2° adoptées à l’égard d’un service de la société de l’information qui porte atteinte aux objectifs visés au 1° ou qui présente un risque sérieux et grave d’atteinte à ces objectifs;

3° proportionnelles à ces objectifs.

 

§ 3. Sans préjudice de la procédure judiciaire, y compris les actes accomplis dans le cadre d’une information ou d’une instruction judiciaires, les autorités visées au § 1er doivent préalablement à l’adoption de toute mesure, demander à l’Etat membre sur le territoire duquel est établi le prestataire concerné de prendre les dispositions nécessaires à la sauvegarde des objectifs visés au § 2, 1°.

§ 4. A défaut pour l’Etat membre concerné de donner suite à cette demande ou de prendre des mesures suffisantes, les autorités visées au § 1er en avisent le juge d’instruction de l’arrondissement judiciaire de Bruxelles.

Elles notifient au préalable leur intention à la Commission européenne ainsi qu’à cet Etat membre.

§ 5. En cas d’urgence, et aux conditions énoncées au § 2, les autorités visées au § 1er peuvent en aviser immédiatement le juge d’instruction, à condition qu’elles notifient ce fait dans les plus brefs délais à la Commission européenne ainsi qu’à l’Etat membre concerné.

§ 6. Le juge d’instruction, lorsqu’il est avisé par les autorités visées au § 1er, conformément aux dispositions du § 2 et des §§ 4 ou 5, peut, par ordonnance motivée, enjoindre aux prestataires, lorsqu’ils sont en mesure de le faire, de suspendre, dans les limites et pour la durée qu’il détermine et qui ne peut excéder un mois, la mise à la disposition du prestataire établi dans un autre Etat membre de l’Union européenne, de la technique de communication utilisée pour la réalisation des agissements qui mettent en péril ou qui risquent de mettre en péril la sauvegarde des objectifs visés au § 2, 1°.

Le juge d’instruction peut prolonger une ou plusieurs fois les effets de son ordonnance; il doit y mettre fin dès que les circonstances qui l’ont justifiée ont disparu.

Article  3.

§ 1er. Le président du tribunal de première instance constate l’existence et ordonne la cessation d’un acte, même pénalement réprimé, constituant une infraction aux dispositions de la loi du 11 mars 2003 sur certains aspects juridiques des services de la société de l’information.

Par dérogation à l’alinéa précédent, le président du tribunal de commerce peut constater l’existence et ordonner la cessation d’un acte, même pénalement réprimé, constituant une infraction aux dispositions de la loi précitée lorsque cet acte relève de la compétence du Président du tribunal de commerce telle que définie à l’article 573 du Code judiciaire.

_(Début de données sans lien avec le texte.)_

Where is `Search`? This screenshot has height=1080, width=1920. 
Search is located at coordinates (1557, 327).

Le président du tribunal compétent peut accorder au contrevenant un délai pour mettre fin à l’infraction ou ordonner la cessation de l’activité. Il peut accorder la levée de la cessation dès qu’il est prouvé qu’il a été mis fin à l’infraction.

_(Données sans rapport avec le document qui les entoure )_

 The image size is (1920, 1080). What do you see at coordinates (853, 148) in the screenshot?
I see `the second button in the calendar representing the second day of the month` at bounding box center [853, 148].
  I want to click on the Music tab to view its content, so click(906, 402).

Outre la cessation de l’acte litigieux, le président peut ordonner selon la manière qu’il jugera appropriée la publication de tout ou partie du jugement aux frais du contrevenant. Il peut notamment ordonner la publication de son jugement ou du résumé par la voie de journaux ou de toute autre manière. Ces mesures de publicité ne peuvent toutefois être prescrites que si elles sont de nature à contribuer à la cessation de l’acte incriminé.

§ 2. L’action est formée à la demande :

1° des intéressés;

2° du ministre compétent ou des ministres compétents pour la matière concernée;

3° d’une autorité professionnelle, d’un groupement professionnel ou interprofessionnel jouissant de la personnalité civile, d’une mutuelle ou d’une union nationale;

4° d’une association ayant pour but la défense des intérêts des consommateurs et jouissant de la personnalité civile, pour autant qu’elle réponde aux conditions fixées par l’article 98, § 1er, 4°, de la loi du 14 juillet 1991 sur les pratiques du commerce et sur l’information et la protection du consommateur;

5° d’une entité qualifiée en conformité avec l’article 21, alinéa 2, de la loi du 2 août 2002 relative à la publicité trompeuse et comparative, aux clauses abusives et aux contrats à distance en ce qui concerne les professions libérales.

Par dérogation aux dispositions des articles 17 et 18 du Code judiciaire, les associations et groupements visés aux points 3° et 4° peuvent agir en justice pour la défense de leurs intérêts collectifs statutairement définis.

§ 3. L’action est formée et instruite selon les formes du référé.

Elle peut être introduite par requête contradictoire conformément aux articles 1034ter à 1034sexies du Code judiciaire.

Il est statué sur l’action nonobstant toute poursuite exercée en raison des mêmes faits devant une juridiction pénale.

Le jugement est exécutoire par provision, nonobstant toute voie de recours, et sans caution.

Toute décision est, dans la huitaine, et à la diligence du greffier de la juridiction compétente, communiquée au Ministre qui a les Affaires économiques dans ses attributions, sauf si la décision a été rendue à sa requête. En outre, le greffier est tenu d’informer sans délai le même ministre du recours introduit contre toute décision rendue en application de la présente loi.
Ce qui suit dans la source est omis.